The episode entitled, “Guys, We Have a Problem: How American Masculinity Creates Lonely Men” Is a worthwhile dive into the topic. Loneliness is tied to a dramatic rise in suicide among men aged 50-54, even though, overall, suicide rates have gone down in the U.S. The podcast also includes some hopeful conversations with men who are trying to find solutions.
Loneliness is not limited to men, of course. One the ironies of our time is that the ability to be connected to other people 24/7, via a number of devices and platforms, has not led to an increase in intimacy – in fact, it may have the opposite effect. In a survey of nearly 28,000 college students on 51 campuses by the American College Health Association last year, more than 60 percent said that they had “felt very lonely” in the previous 12 months.
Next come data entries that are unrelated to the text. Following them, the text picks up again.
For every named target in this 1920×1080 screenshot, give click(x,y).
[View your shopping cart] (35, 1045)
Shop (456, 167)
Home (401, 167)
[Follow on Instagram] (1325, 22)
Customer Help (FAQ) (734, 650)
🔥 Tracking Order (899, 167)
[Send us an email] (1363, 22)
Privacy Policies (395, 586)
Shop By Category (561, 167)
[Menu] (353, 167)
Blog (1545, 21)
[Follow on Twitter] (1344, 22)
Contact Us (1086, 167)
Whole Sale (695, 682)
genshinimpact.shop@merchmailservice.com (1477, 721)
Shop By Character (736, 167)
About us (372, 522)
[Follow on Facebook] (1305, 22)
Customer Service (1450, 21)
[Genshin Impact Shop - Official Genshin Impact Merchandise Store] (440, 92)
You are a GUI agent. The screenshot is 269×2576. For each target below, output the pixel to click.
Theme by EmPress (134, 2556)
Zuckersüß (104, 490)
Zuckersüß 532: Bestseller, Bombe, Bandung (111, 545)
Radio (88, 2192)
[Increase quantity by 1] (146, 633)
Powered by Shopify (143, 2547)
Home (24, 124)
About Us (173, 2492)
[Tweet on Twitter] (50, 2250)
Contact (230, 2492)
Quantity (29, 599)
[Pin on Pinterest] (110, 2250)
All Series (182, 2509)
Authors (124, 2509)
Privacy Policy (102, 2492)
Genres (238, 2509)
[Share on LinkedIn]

Tonight Christians remember the last supper Jesus shared with his disciples before the crucifixion. Surrounded by the twelve he chose as his companions, he knew that one of them was going to betray him. After supper, they spent the night in the Garden of Gethsemane. He begged his friends to stay awake with him, but none of them could – or did – not even the three with whom he was closest. Jesus in the Garden on Thursday night is a very human Jesus. He experiences loneliness, betrayal, fear; he feels he has been abandoned by his friends and even, perhaps, by God. In “Jesus Christ Superstar,” we hear him say, “Will no one stay awake with me? Peter, John, James?”
Even Jesus experienced loneliness. Tonight we empathize with him. And we realize that, because Jesus experienced loneliness, God knows what loneliness is like. And so, even in our loneliness, we are not alone.
On Maundy Thursday, we remember the human emotions Jesus experienced the last days of his earthly life. We empathize with them, with him. We know what it feels like to wonder about the loyalty of our friends. We know what isolation and abandonment and fear feel like. God doesn’t take away those difficult experiences, but God is with us in them – it is good news.
The story of the incarnation – God becoming flesh – is a story that embodies good news. The incarnation bridges the divide between God and humanity. When God chooses to walk on this earth as a human being, experiencing all human emotions, God finds a deeply personal way to connect with us. Because of the incarnation, God knows what our lives are like. Whether we are deeply joyful, or confused, or frightened, we are not alone.
I treasure and celebrate a personal memory every Maundy Thursday. It was on a Maundy Thursday evening, in the First Christian Church in Pittsburg, Kansas, that I was baptized. After me and my pastor’s class classmates were immersed, we changed clothes and emerged into the sanctuary, feeling excited, hair still damp, and received communion for the first time.
Like everyone else, I have experienced loneliness in my life. But I have also experienced communion and community as part of the body of Christ. I have been a part of many different congregations since that time. In each of them I have found friends and deep bonds that have sustained me and enriched me. This holy week, as we relive the events of Jesus’ life – the excruciating lows and the miraculous highs – we are grateful for the ties that bind us to one another, thanks to the God who chose to enter this world as a fully-feeling human being.